Naturaleza de la providencia y tribunal
Se trata de un auto de la Sala de Casación Penal de la Corte Suprema de Justicia, en ejercicio de su competencia como superior funcional de la Sala de Extinción de Dominio del Tribunal Superior del Distrito Judicial de Bogotá, que resolvió un recurso de impugnación contra un fallo de tutela.
Sentido de la decisión
La Corte Suprema de Justicia decidió:
- Confirmar el fallo de tutela que amparó los derechos fundamentales al hábeas data, buen nombre y trabajo de la accionante.
- Ordenar a la Superintendencia Financiera de Colombia que, en ejercicio de sus funciones de inspección, vigilancia, control e instrucción, informe a las entidades sometidas a su supervisión sobre la existencia del reporte cuestionado.
- Disponer que las entidades que tengan vinculada información asociada al proceso de extinción de dominio archivado verifiquen el origen, actualidad y pertinencia del dato y, de ser procedente, procedan a su actualización o retiro conforme al régimen legal aplicable.
- Ordenar a la Agencia de Aduanas que realice una verificación similar respecto a la información que administra sobre la accionante.

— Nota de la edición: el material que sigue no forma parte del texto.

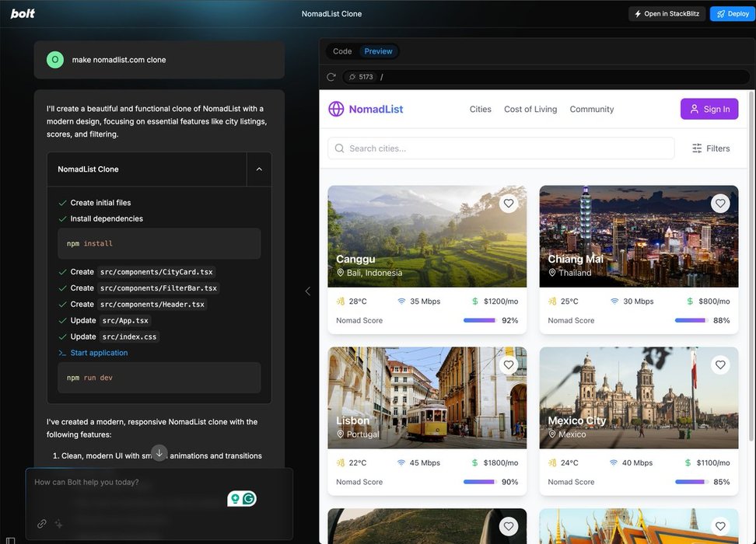756x544 pixels.
Task: Collapse chat panel using left arrow
Action: (x=307, y=291)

Razón principal de la decisión
La decisión se fundamenta en que la información negativa asociada a un proceso de extinción de dominio archivado hace aproximadamente una década continúa produciendo efectos restrictivos actuales en la esfera laboral, comercial y reputacional de la accionante. Esta permanencia de datos desactualizados y sin finalidad legítima vulnera los derechos fundamentales al hábeas data, buen nombre y trabajo, pues no refleja la situación jurídica vigente y genera restricciones desproporcionadas.
Aunque la Superintendencia Financiera no administra directamente las bases de datos objeto de la controversia ni tiene facultades para modificar registros específicos, sí ejerce funciones de supervisión e instrucción sobre las entidades vigiladas, por lo que puede requerirles que verifiquen la información y adopten las medidas legales correspondientes. Así, se busca garantizar la efectividad del amparo constitucional frente a una situación de indefinición institucional acreditada en el expediente.

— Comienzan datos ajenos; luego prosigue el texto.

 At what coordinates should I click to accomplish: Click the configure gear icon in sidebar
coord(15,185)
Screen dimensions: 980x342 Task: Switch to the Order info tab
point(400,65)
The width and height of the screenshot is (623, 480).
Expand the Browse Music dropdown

Antecedentes fácticos y procesales
La accionante promovió acción de tutela contra la Dirección Especializada de Extinción de Dominio de la Fiscalía General de la Nación y otras entidades, por la permanencia de un reporte negativo en sistemas de prevención de lavado de activos y financiación del terrorismo, asociado a un proceso de extinción de dominio iniciado en 2009 y concluido con sentencia ejecutoriada y archivo en 2016.
A pesar de la finalización del proceso judicial, la información negativa continuaba circulando en bases de datos vinculadas al sistema SARLAFT, afectando la reputación y oportunidades laborales de la accionante. Se constató que ninguna entidad reconocía ser responsable del tratamiento del dato ni tenía competencia para modificarlo o eliminarlo. La tutela fue inicialmente resuelta a favor de la accionante por la Sala de Extinción de Dominio del Tribunal Superior, que ordenó a la Superintendencia Financiera y a la Agencia de Aduanas adoptar medidas para verificar y corregir dicha información.

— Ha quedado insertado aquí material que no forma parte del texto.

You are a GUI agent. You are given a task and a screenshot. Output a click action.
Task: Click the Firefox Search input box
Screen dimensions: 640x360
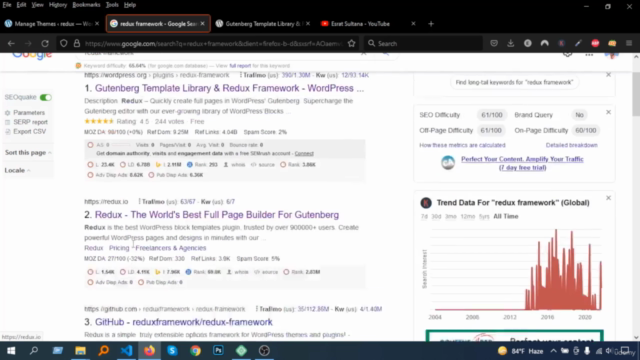coord(424,43)
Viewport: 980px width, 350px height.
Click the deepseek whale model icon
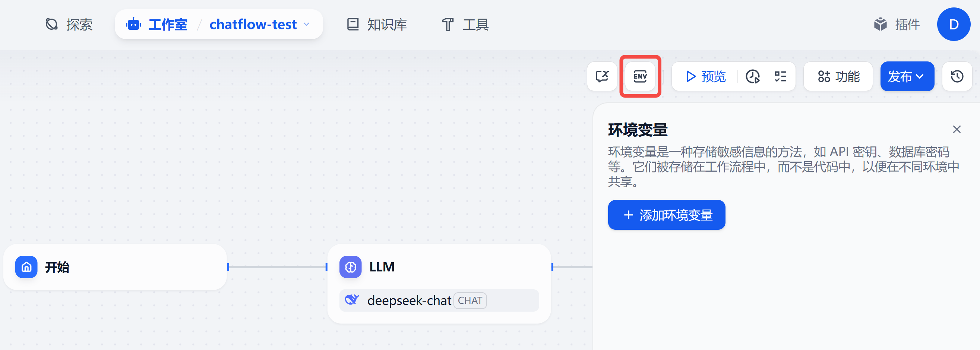click(352, 300)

La Superintendencia Financiera interpuso recurso de impugnación, alegando que la orden excedía sus competencias legales, ya que no administra bases de datos SARLAFT ni tiene facultad para modificar registros en bases de datos privadas.
Efectos jurídicos de la decisión
El auto confirma la obligación de la Superintendencia Financiera de ejercer sus funciones de inspección, vigilancia, control e instrucción comunicando a las entidades vigiladas la situación expuesta por la accionante. Estas entidades deberán verificar el origen, actualidad y pertinencia de la información vinculada al proceso de extinción de dominio archivado y, si corresponde, proceder a su actualización o retiro conforme a la ley.
La Superintendencia no está obligada a identificar directamente el reporte, administrar bases de datos privadas ni eliminar información de forma automática. Su actuación debe limitarse a la supervisión e instrucción de las entidades bajo su vigilancia para garantizar la protección efectiva de los derechos fundamentales amparados.
Finalmente, se ordena notificar la decisión a las partes involucradas y remitir el expediente a la Corte Constitucional para su eventual revisión, con el fin de asegurar la protección integral de los derechos fundamentales afectados y evitar futuras controversias sobre la gestión de la información en casos similares.